_EXERCISE DETAILS_
Return the lines below that contain "right".

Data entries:
- - - - - - -

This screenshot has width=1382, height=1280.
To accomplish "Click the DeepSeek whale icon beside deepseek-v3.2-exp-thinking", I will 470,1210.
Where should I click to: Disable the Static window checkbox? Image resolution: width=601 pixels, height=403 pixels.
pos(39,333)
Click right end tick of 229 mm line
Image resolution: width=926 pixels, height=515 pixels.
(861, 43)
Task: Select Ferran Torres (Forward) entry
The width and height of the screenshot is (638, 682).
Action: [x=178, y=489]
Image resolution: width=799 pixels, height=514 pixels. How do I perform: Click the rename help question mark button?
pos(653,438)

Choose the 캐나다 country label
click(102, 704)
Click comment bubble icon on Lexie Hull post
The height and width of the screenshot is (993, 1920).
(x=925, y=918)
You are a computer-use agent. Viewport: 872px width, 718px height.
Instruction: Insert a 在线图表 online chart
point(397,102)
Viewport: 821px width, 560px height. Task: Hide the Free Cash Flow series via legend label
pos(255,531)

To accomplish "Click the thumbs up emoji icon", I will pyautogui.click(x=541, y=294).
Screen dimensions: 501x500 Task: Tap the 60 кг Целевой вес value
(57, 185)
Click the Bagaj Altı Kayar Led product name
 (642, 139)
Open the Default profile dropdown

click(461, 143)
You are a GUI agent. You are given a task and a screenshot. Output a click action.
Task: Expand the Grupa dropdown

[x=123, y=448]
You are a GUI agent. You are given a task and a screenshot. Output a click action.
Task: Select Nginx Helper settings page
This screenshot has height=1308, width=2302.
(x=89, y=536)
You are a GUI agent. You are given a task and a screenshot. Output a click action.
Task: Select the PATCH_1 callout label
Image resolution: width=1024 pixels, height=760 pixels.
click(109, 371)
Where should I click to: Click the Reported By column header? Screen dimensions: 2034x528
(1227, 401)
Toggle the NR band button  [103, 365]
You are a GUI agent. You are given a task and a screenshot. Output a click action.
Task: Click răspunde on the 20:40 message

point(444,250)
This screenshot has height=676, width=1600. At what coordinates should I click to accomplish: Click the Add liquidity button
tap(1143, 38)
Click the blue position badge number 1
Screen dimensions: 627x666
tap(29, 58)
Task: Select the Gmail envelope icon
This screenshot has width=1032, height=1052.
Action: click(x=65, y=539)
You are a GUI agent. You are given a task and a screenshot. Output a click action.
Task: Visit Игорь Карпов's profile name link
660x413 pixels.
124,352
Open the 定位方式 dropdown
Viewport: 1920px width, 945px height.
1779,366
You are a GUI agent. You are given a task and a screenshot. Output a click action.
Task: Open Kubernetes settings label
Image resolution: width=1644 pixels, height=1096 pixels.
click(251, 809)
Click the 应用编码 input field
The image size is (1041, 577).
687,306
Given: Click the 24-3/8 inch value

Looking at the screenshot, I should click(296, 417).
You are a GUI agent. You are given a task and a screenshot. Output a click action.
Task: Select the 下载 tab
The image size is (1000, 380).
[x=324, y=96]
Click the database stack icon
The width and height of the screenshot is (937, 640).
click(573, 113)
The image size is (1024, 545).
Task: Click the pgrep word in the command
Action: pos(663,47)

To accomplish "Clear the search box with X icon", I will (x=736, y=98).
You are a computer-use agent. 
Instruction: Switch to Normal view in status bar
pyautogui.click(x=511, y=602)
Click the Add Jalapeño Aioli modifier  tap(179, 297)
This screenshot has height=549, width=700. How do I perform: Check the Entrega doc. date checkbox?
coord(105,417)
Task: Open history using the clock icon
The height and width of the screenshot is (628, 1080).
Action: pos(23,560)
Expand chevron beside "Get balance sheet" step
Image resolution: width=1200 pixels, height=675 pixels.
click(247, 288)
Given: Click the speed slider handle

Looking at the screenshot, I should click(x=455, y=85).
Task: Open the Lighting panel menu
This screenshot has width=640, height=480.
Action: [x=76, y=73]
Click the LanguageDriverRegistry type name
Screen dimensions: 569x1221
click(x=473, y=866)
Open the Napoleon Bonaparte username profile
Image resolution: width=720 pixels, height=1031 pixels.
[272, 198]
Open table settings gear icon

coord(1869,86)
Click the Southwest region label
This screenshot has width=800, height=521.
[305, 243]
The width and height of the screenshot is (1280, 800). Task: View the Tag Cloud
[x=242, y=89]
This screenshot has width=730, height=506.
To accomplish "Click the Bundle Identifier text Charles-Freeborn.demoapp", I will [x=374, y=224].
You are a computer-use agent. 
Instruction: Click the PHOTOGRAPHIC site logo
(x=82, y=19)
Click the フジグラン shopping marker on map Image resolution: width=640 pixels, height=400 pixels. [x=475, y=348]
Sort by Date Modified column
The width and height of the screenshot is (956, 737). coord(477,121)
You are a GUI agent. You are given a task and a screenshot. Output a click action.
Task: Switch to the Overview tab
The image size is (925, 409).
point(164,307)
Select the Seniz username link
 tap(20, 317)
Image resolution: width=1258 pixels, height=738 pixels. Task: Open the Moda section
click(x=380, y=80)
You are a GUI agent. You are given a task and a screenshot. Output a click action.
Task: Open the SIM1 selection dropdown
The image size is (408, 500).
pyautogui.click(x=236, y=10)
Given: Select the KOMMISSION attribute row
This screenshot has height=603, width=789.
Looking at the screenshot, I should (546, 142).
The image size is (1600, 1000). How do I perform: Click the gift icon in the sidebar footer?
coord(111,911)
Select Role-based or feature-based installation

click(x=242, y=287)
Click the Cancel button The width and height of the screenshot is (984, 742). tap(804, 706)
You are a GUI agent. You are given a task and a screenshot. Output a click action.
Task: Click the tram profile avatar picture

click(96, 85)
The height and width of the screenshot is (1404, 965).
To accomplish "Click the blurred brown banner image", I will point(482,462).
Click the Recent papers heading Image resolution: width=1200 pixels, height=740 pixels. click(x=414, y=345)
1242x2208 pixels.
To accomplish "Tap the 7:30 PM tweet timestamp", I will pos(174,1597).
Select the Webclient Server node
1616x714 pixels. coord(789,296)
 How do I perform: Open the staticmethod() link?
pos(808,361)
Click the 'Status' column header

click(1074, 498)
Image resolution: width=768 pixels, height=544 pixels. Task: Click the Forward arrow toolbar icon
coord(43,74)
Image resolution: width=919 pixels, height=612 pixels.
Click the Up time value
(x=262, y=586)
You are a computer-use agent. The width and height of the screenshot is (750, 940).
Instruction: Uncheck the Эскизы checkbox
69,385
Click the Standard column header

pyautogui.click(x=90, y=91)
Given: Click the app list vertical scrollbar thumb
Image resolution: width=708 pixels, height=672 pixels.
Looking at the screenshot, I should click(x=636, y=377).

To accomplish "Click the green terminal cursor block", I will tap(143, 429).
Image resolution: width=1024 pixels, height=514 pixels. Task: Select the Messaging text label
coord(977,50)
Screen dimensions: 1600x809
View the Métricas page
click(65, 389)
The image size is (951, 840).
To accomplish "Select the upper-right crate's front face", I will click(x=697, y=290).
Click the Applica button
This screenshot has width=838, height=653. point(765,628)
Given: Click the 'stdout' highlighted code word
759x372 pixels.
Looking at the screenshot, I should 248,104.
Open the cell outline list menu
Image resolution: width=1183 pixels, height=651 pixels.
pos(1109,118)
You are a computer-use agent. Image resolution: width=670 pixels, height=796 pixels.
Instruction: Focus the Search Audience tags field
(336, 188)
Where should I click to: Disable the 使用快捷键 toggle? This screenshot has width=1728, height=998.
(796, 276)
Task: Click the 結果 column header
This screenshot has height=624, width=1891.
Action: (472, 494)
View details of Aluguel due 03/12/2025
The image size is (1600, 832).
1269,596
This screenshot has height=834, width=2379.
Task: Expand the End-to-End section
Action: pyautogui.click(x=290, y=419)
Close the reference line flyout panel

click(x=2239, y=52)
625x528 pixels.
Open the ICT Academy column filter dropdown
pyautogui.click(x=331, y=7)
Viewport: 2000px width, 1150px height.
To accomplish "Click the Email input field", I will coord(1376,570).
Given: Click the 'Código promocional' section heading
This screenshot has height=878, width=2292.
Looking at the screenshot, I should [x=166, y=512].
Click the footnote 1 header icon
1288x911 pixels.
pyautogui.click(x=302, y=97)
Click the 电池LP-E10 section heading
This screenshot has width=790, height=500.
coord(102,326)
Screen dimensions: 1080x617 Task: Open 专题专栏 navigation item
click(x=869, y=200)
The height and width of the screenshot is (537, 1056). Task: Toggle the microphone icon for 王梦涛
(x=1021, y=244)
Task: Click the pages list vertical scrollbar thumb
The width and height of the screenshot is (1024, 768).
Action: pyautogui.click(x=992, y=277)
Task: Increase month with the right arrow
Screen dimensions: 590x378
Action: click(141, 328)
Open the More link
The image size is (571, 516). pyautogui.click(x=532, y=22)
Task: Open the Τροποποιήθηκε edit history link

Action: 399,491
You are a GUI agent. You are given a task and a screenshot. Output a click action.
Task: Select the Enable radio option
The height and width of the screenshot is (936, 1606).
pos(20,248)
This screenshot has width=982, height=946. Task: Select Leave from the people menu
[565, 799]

- - - - - - -

_EXPECTED ANSWER_
Click right end tick of 229 mm line
To accomplish "Select the upper-right crate's front face", I will click(x=697, y=290).
Task: Increase month with the right arrow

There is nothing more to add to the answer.